I have written a solution for this question before: http://www.lifeincode.net/programming/leetcode-median-of-two-sorted-arrays-java/
That solution seems easy to understand. However, it turns out to be very difficult to implement. The hardest part is how we come up with a correct way to handle borders.
After reading some post, I found there is another way to achieve findKth number from two sorted arrays, and the running time complexity is $O(log(min(m, n)))$ instead of $O(log(m + n))$, even better than the requirement.
Let’s go through the question again.
There are two sorted arrays A and B of size m and n respectively. Find the median of the two sorted arrays. The overall run time complexity should be O(log (m+n)).
Analysis
Assuming that m is always smaller or equal than n, to find out the Kth number in these two arrays, we can divide array A and array B to two parts like the following:
A[0], A[1], …, A[i – 1] / A[i], A[i + 1], …, A[m – 1]

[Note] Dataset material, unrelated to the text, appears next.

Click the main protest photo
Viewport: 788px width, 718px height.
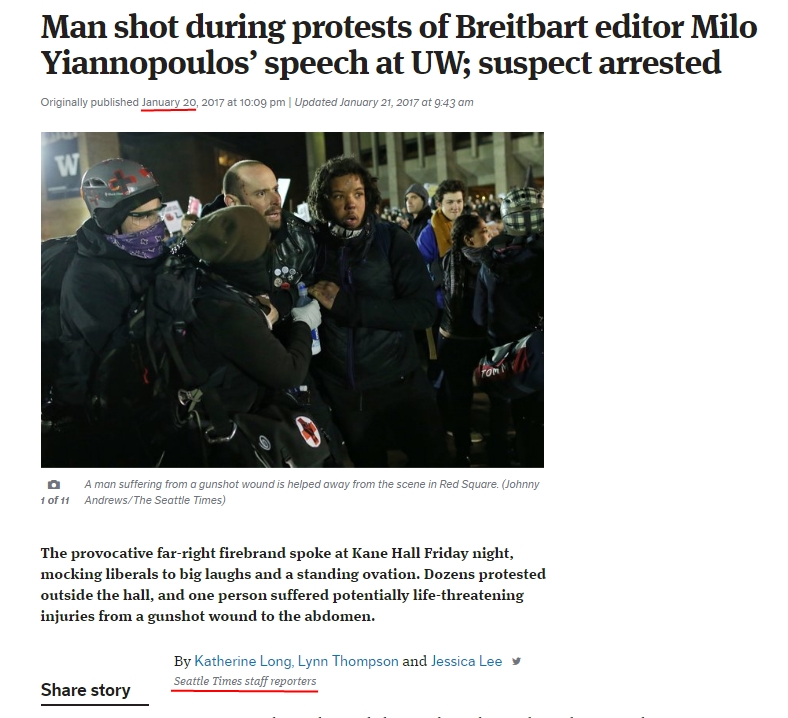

B[0], B[1], …, B[j – 1] / B[j], B[j + 1], …, B[n – 1]
The length of first part of A is i, and the length of first part of B is j. In this case, we can choose any i from 0 to m. If i is 0, it means that there is no value in left part. If i is m, it means that there is no value in right part. It’s the same for j.
Assuming $i + j == k$, in the same time if we can make sure that the maximum value of the left parts is smaller than or equal to the minimum value of right parts, the Kth value must be A[i – 1] or B[j – 1] (depending on which is larger).

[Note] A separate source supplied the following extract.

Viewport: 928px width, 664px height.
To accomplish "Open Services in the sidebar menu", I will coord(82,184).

But how can we make sure that all values in left parts are always smaller than any value of right parts?
We’ve already known that the left part of A is smaller than right part of A, and left part of B is smaller than right part of B. The only thing we need to make sure is that the left part of A is smaller than right part of B, and the left part of B is smaller than right part of A. Since array A and array B are sorted, we can come up with the following condition:
- A[i – 1] <= B[j]
- B[j – 1] <= A[i]
We noticed that when i == 0 or j == 0, index i – 1 and j – 1 are invalid. However, if i == 0, it means that there is no value in the left part of A. We don’t even need to worry about the first condition. This is the same when j == 0.
We are going to find the Kth number. So if i is decided, j must equal to k – i, which can make the length of left parts to k. Binary search can be used here to find out the correct value of i.
- If the first condition doesn’t hold, which means A[i – 1] > B[j], we must decrease i. Why? Since when we try to decrease i, A[i – 1] is getting smaller. In the same time, j = k – i is getting larger, which makes B[j] getting larger. So decreasing i makes it possible to achieve the first condition.
- If the second condition doesn’t hold, which means B[j – 1] > A[i], we must increase i. The reason is similar.
Code
1 2 3 4 5 6 7 8 9 10 11 12 13 14 15 16 17 18 19 20 21 22 23 24 25 26 27 28 29 30 31 32 33 34 35 36 37 |
public class Solution { public double findMedianSortedArrays(int[] nums1, int[] nums2) { int m = nums1.length; int n = nums2.length; if (m > n) { return findMedianSortedArrays(nums2, nums1); } if ((m + n) % 2 != 0) { return (double)findKth(nums1, nums2, (m + n + 1) / 2); } else { return ((double)findKth(nums1, nums2, (m + n) / 2) + findKth(nums1, nums2, (m + n) / 2 + 1)) / 2; } } private int findKth(int[] nums1, int[] nums2, int k) { int iMin = Math.max(0, k - nums2.length); int iMax = Math.min(nums1.length, k); while (iMin <= iMax) { int i = (iMin + iMax) / 2; int j = k - i; if (i > 0 && j < nums2.length && nums1[i - 1] > nums2[j]) { iMax = i - 1; } else if (j > 0 && i < nums1.length && nums2[j - 1] > nums1[i]) { iMin = i + 1; } else { if (i == 0) { return nums2[k - 1]; } if (j == 0) { return nums1[k - 1]; } return Math.max(nums1[i - 1], nums2[k - i - 1]); } } return 0; } } |
There are some optimizations here. In the analysis part, I mentioned that we can choose i from 0 to m. However, if k is quite big, we should have the minimum length of left part of array A. Otherwise even if we are using all values from array B, the length of left parts cannot reach k. If you change it back to 0 and m for iMin and iMax, you can try with test case A=[1], B[1].
Complexity
As mentioned above, the time complexity is $O(log(min(m, n)))$.